▸ PROBLEM TO SOLVE: Of the material below, only the lines from the line containing "Task: Open options menu for ACH Down Payment" down to the line containing "This screenshot has height=549, width=732." belong in the answer, written out exactly.

▸ EXTRACTED RECORDS:
::::
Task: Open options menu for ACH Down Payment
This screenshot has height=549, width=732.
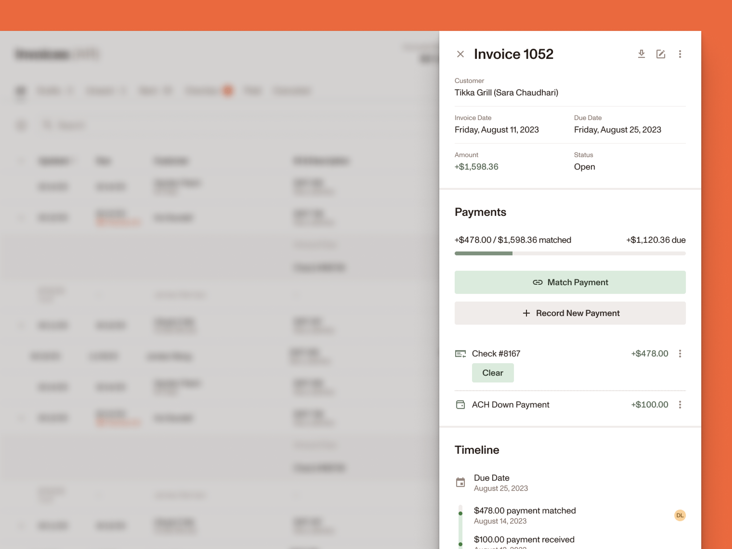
::::
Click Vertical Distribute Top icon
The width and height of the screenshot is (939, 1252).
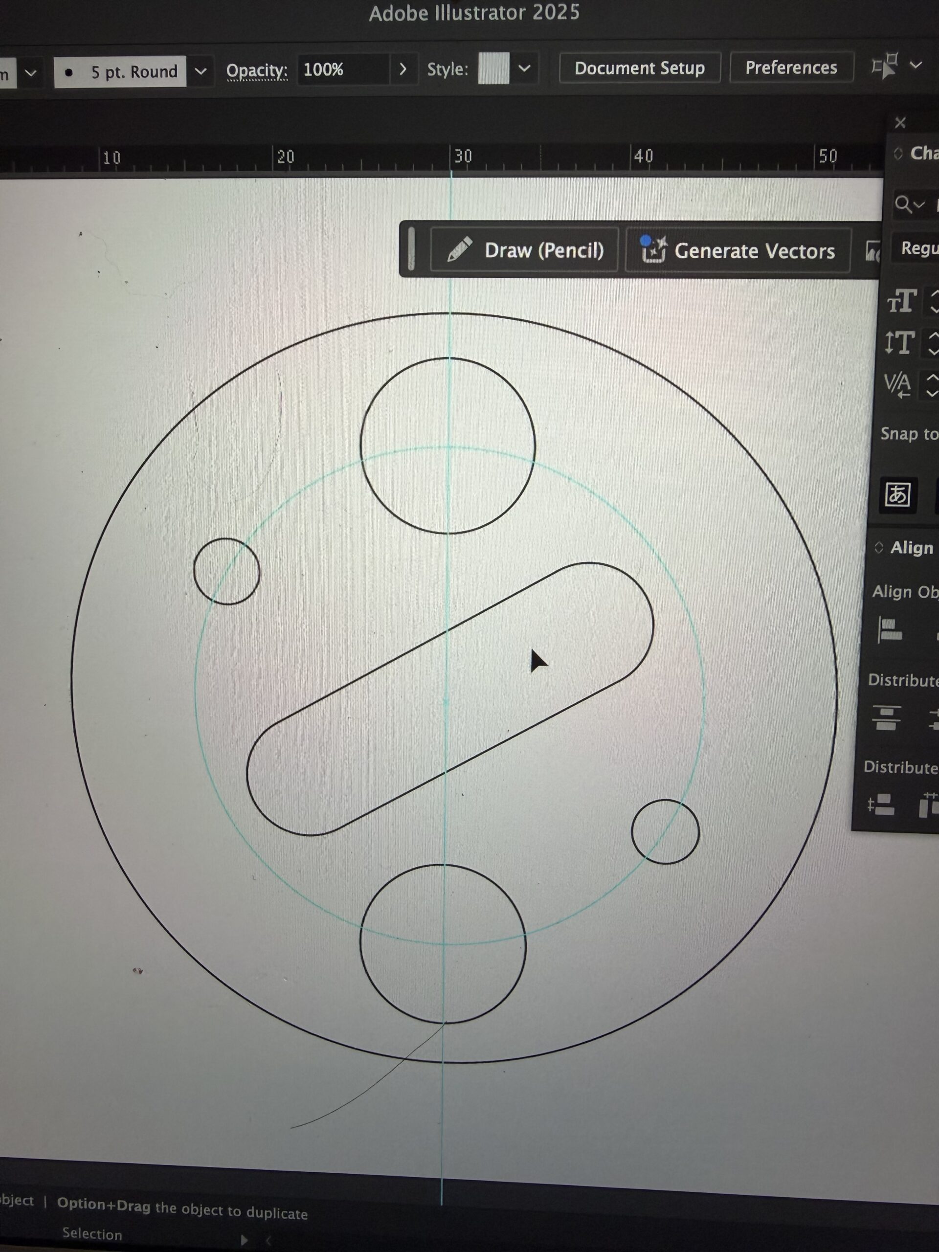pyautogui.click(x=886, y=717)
::::
▸ WORKED SOLUTION:
Task: Open options menu for ACH Down Payment
This screenshot has height=549, width=732.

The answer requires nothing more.